Supravalvar aortic stenosis repair procedure. After transection of the aorta distal to the narrow point, the calcified tissue was carefully inspected (A). After removal of the stenotic tissue, an incision was made into the noncoronary sinus of the proximal aorta (B). Patch aortoplasty using autologous healthy aortic tissue from the previously excised ascending aorta was performed (C). Finally, ascending aorta graft interposition was performed (D).

The patient provided written informed consent for the publication of clinical details and images.

Discussion

SVAS is a rare cardiac disease that is often progressive in childhood, and scant data are available on its outcomes in the adult population [6]. In particular, only anecdotal reports exist of SVAS in patients older than 60 years [2]. Irrespective of whether its origin is congenital or acquired, the surgical goal is to enlarge the aortic root and to maintain aortic valve function. Because this patient showed extensive calcification inside the aortic root and ascending aorta, as well as aortic regurgitation associated with old age, we could not rule out the possibility of performing a Bentall operation.

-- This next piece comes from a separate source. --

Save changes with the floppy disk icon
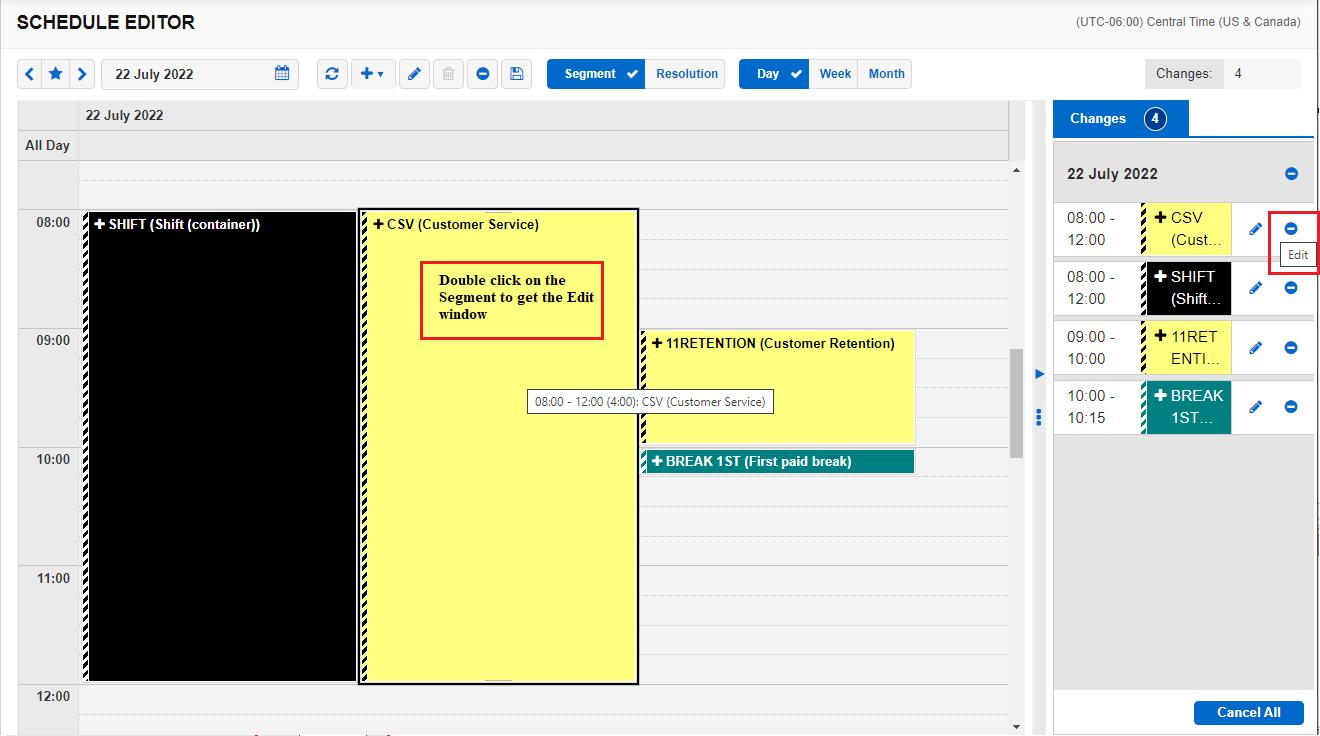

However, after careful observation and meticulous removal of the calcified lesions, we were able to preserve the coronary opening and aortic valve. Since it appeared that removal of the calcified tissue itself was not sufficient to decrease the pressure gradient, we decided to perform an additional patch aortoplasty using the autologous excised ascending aorta. From our experience, we knew that sliding aortoplasty is a good surgical option for handling SVAS [4,5]. However, as this procedure is not suitable for adult patients with stiff aortic tissue, we used a synthetic graft for ascending aorta replacement and performed a modified procedure using patch aortoplasty with autologous aortic tissue. With regard to the choice of patch material, a Dacron patch is stronger than other tissue types (e.g., pericardium) for preventing aneurysm formation. However, because using a Dacron patch would have caused difficulties in handling needle-hole bleeding and resulted in an uneven reconstruction of the aortic wall in terms of its ability to endure aortic pressure, we decided to use autologous healthy aortic tissue that had been removed for the ascending aorta replacement. Using autologous aortic tissue not only avoided the need for foreign material, but also had the advantage of enabling easy handling during the suturing procedure; furthermore, it may prevent future aneurysm formation, which is a possible complication of using pericardial tissue. In conclusion, we were able to treat SVAS in an older patient safely using modified patch aortoplasty without aortic valve replacement.